Change from opening braces at end of line to hanging braces
Find:
( *)(.*)\s*\{
Replace:
$1$2 $1{
To enter a return character in the search/replace boxes, use Ctrl-Enter (Shift-Enter also works). Similarly, to fix any else statements, use the following after using the above:
Find:
( *)\}\s*else
Replace:
$1} $1else
Both these assume that you use spaces to indent code. If tabs are used, then use (\t*) in place of ( *) in the search strings above.
Change spaces to tabs
If your code has spaces, and you wish to use tabs, it's easy enough to change those with search and replace. Regular expressions aren't needed. If your code uses three spaces for each level of indentation, just use 3 spaces as the search string, and a single tab character for the replace text. To do a tab character in Dreamweaver's search or replace fields, use Ctrl-Tab.

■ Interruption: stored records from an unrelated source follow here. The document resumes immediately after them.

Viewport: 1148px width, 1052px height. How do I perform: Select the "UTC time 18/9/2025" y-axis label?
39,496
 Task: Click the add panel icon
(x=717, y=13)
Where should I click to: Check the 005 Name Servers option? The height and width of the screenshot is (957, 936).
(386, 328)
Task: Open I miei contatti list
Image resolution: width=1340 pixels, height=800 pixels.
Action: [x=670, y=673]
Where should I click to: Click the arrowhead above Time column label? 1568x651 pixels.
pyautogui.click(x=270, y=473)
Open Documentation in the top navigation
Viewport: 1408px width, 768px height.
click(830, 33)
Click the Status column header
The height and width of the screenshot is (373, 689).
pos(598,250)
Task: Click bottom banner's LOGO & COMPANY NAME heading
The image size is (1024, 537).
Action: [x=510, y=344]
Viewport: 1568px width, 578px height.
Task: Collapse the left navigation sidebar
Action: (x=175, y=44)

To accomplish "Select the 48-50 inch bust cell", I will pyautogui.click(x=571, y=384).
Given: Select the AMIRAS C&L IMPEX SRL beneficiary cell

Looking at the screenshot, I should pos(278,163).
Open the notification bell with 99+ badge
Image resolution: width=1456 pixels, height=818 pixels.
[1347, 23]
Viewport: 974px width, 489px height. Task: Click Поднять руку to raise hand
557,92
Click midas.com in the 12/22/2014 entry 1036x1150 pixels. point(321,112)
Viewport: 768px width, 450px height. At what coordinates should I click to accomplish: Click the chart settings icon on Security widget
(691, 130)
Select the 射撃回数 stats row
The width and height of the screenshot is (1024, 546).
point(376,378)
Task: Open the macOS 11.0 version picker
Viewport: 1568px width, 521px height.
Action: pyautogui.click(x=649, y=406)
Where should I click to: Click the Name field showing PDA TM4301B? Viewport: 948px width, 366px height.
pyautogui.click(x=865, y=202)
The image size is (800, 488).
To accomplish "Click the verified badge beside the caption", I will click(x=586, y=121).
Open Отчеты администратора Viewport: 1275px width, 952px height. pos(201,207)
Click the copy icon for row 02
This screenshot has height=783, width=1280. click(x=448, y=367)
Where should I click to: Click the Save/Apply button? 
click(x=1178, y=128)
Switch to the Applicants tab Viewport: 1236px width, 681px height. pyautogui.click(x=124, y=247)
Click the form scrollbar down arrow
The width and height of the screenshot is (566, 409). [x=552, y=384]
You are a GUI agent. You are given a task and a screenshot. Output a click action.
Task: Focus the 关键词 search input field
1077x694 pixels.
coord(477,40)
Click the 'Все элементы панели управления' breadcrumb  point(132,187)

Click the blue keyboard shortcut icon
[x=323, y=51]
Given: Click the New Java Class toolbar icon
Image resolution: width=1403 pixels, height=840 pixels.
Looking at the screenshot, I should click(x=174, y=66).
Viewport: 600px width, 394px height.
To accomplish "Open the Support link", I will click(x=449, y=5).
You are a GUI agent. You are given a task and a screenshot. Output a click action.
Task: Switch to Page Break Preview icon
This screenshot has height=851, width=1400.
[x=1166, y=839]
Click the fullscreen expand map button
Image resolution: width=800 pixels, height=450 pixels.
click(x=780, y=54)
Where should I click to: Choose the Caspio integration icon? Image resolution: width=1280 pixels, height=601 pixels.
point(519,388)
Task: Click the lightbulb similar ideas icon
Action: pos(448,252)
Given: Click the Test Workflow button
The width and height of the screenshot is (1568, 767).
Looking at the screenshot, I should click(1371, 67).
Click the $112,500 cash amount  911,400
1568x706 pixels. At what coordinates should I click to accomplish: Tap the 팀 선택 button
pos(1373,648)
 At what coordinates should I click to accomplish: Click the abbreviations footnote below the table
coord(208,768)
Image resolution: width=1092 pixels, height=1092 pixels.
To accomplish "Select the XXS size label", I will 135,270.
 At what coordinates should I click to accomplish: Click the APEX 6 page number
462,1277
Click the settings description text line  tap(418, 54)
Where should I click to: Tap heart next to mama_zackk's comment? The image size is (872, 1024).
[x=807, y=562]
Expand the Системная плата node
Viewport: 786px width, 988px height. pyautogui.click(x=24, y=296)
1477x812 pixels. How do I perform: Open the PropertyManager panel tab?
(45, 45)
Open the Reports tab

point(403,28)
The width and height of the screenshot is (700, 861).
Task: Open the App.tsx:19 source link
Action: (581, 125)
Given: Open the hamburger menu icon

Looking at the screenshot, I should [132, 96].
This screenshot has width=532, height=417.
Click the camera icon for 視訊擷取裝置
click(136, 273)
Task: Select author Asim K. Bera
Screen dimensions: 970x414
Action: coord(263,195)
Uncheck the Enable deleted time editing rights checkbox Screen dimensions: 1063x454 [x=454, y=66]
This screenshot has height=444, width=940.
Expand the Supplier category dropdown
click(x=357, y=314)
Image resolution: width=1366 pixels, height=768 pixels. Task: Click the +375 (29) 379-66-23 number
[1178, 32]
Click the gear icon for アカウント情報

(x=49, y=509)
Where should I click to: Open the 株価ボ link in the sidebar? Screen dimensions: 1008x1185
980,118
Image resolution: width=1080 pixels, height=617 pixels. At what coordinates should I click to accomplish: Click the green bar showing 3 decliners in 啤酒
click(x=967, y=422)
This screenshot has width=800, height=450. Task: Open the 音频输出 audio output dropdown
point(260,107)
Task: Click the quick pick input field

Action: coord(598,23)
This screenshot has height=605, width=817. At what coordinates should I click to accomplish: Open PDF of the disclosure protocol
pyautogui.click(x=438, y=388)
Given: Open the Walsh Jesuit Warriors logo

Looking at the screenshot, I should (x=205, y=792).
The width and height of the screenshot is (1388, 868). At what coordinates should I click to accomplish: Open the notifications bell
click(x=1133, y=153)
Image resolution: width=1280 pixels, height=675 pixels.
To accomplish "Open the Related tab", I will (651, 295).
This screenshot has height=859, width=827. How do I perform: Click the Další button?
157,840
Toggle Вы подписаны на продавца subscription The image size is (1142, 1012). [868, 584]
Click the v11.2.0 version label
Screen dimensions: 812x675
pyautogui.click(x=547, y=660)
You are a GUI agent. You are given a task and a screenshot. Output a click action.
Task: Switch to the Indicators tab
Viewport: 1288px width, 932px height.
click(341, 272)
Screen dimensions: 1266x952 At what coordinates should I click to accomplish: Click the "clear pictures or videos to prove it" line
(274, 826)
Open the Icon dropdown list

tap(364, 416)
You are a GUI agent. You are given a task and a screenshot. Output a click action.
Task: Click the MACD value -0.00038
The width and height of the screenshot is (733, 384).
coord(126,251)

Change from double-quotes to single-quotes
Double quotes and single quotes are subtly different in PHP. A string enclosed in double quotes will be scanned and all tokens it contains will be replaced, while no such extra processing is performed on strings enclosed in single quotes. So if you have a string which does not contain any tokens (eg PHP variables), it's preferable to use single quotes.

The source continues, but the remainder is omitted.